Felbamate
Class: Antiepileptic (carbamate derivative)
Indications
- Adjunctive or monotherapy for refractory partial seizures
- Lennox–Gastaut syndrome (severe childhood epilepsy)
- Reserved for patients unresponsive to other antiepileptics due to toxicity risks
Mechanism of Action
- Blocks NMDA receptor (glutamate-mediated excitatory transmission)
- Modulates GABAergic function
- Blocks voltage-gated sodium channels
Dosage
- Adults: Start 1200 mg/day orally in 3–4 divided doses; increase by 600–1200 mg every 1–2 weeks up to 3600 mg/day (max)
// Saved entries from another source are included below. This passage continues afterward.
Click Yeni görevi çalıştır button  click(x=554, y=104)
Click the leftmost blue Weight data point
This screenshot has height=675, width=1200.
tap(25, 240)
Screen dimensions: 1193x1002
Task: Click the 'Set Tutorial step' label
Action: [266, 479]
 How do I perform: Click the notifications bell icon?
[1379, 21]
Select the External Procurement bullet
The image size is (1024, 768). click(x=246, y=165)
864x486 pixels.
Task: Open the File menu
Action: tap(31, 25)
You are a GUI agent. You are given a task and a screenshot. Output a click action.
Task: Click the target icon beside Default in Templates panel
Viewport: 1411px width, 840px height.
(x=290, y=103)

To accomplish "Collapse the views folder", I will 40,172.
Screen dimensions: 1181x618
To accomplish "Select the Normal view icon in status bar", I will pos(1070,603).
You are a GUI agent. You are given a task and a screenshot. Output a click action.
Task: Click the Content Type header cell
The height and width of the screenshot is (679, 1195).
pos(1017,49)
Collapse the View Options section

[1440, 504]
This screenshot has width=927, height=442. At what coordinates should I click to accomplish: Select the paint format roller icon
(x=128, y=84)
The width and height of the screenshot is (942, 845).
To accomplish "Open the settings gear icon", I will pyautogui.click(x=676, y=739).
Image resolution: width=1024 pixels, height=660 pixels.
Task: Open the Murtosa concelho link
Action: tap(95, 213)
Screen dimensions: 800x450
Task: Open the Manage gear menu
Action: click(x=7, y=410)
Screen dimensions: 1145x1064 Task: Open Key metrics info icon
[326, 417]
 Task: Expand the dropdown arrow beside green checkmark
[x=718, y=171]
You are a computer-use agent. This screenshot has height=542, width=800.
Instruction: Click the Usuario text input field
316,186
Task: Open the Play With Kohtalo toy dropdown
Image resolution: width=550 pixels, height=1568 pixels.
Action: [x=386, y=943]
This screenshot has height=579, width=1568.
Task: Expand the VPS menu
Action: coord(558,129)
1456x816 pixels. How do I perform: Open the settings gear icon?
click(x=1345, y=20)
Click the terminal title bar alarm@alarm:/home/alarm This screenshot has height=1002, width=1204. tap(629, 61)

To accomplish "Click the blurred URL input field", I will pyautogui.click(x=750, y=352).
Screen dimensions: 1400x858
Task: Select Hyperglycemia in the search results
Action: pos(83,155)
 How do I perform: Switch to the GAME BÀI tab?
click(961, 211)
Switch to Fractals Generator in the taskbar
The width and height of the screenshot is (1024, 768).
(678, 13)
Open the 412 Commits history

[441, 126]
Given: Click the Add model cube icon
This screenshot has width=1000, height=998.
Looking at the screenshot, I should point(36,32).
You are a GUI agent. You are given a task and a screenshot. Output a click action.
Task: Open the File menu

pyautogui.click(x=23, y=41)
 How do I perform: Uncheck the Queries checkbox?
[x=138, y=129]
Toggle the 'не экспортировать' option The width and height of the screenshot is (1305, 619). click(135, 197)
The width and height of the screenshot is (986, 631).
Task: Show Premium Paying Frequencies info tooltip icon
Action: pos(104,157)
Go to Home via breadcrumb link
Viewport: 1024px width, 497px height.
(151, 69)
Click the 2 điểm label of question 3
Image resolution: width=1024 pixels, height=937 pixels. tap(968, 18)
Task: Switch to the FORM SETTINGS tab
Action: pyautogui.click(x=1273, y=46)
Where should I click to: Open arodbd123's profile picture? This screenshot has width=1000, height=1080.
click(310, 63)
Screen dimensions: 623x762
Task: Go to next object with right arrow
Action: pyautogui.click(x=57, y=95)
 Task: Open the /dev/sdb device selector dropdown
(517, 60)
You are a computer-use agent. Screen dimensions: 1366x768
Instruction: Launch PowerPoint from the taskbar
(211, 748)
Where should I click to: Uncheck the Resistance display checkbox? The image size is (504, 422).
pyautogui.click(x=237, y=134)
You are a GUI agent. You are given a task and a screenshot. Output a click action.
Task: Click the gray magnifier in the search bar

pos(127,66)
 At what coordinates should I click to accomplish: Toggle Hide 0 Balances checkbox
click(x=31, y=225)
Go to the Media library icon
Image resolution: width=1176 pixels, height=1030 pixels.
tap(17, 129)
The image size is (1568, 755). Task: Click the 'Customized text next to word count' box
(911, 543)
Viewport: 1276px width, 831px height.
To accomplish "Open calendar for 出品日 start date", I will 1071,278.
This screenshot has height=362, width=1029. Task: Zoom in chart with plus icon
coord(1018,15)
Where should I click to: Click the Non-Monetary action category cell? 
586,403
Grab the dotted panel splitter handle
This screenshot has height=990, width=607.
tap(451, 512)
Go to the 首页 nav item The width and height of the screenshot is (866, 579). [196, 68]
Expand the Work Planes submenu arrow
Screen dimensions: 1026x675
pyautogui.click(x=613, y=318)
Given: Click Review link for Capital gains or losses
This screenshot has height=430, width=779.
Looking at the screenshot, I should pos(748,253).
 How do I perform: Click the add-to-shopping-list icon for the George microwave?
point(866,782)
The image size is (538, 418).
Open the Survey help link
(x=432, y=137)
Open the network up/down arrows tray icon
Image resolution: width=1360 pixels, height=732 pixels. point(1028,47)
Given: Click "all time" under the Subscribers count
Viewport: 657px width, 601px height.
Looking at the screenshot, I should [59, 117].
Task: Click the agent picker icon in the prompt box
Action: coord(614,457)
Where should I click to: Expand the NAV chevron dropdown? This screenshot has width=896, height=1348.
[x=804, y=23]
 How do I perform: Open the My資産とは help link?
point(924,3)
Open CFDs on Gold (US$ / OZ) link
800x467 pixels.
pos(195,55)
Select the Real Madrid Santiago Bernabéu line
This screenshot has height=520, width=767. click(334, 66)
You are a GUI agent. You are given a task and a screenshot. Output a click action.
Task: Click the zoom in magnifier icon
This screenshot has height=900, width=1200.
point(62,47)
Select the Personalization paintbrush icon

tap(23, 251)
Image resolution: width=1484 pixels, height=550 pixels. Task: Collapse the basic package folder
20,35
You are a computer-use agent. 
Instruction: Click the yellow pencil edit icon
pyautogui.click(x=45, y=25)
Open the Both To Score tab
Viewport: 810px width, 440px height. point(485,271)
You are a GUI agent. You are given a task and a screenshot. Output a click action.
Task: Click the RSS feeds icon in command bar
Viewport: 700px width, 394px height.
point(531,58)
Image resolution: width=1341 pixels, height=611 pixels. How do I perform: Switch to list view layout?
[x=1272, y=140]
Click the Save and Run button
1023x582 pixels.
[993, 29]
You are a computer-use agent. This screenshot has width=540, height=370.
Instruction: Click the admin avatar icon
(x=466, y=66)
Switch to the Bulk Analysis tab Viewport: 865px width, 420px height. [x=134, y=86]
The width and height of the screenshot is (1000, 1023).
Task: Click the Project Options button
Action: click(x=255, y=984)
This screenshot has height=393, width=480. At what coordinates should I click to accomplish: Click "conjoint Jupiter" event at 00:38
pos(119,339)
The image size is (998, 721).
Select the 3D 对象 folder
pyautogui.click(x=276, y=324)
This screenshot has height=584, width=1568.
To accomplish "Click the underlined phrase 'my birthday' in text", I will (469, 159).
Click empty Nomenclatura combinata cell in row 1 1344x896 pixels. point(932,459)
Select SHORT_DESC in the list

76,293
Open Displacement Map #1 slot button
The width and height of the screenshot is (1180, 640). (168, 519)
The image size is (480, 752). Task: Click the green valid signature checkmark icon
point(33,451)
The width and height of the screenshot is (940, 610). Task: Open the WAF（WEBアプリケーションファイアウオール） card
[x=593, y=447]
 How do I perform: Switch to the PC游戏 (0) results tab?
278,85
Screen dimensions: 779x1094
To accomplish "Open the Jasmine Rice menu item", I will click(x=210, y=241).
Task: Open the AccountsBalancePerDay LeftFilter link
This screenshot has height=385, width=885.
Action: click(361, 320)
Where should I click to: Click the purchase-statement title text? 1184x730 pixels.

- Children: 15 mg/kg/day in 3–4 doses; increase gradually to 30–45 mg/kg/day
Major Side Effects
- Insomnia, headache, dizziness
- GI upset (anorexia, nausea, vomiting)
- Weight loss
- Severe: Aplastic anemia (rare but often fatal)
- Severe: Hepatic failure
Contraindications
- History of aplastic anemia
- History of hepatic dysfunction or liver failure
- Hypersensitivity to felbamate
Compatible Solvent / Administration
- Oral tablets or suspension
- Administer with or without food
Special Precautions
- Requires written informed consent due to risk of aplastic anemia and hepatic failure
- Monitor CBC and liver function tests frequently
- Reserved only for severe refractory epilepsy cases
Key Point: Felbamate is effective in refractory seizures and Lennox–Gastaut syndrome but is rarely used due to life-threatening risks of aplastic anemia and hepatic failure.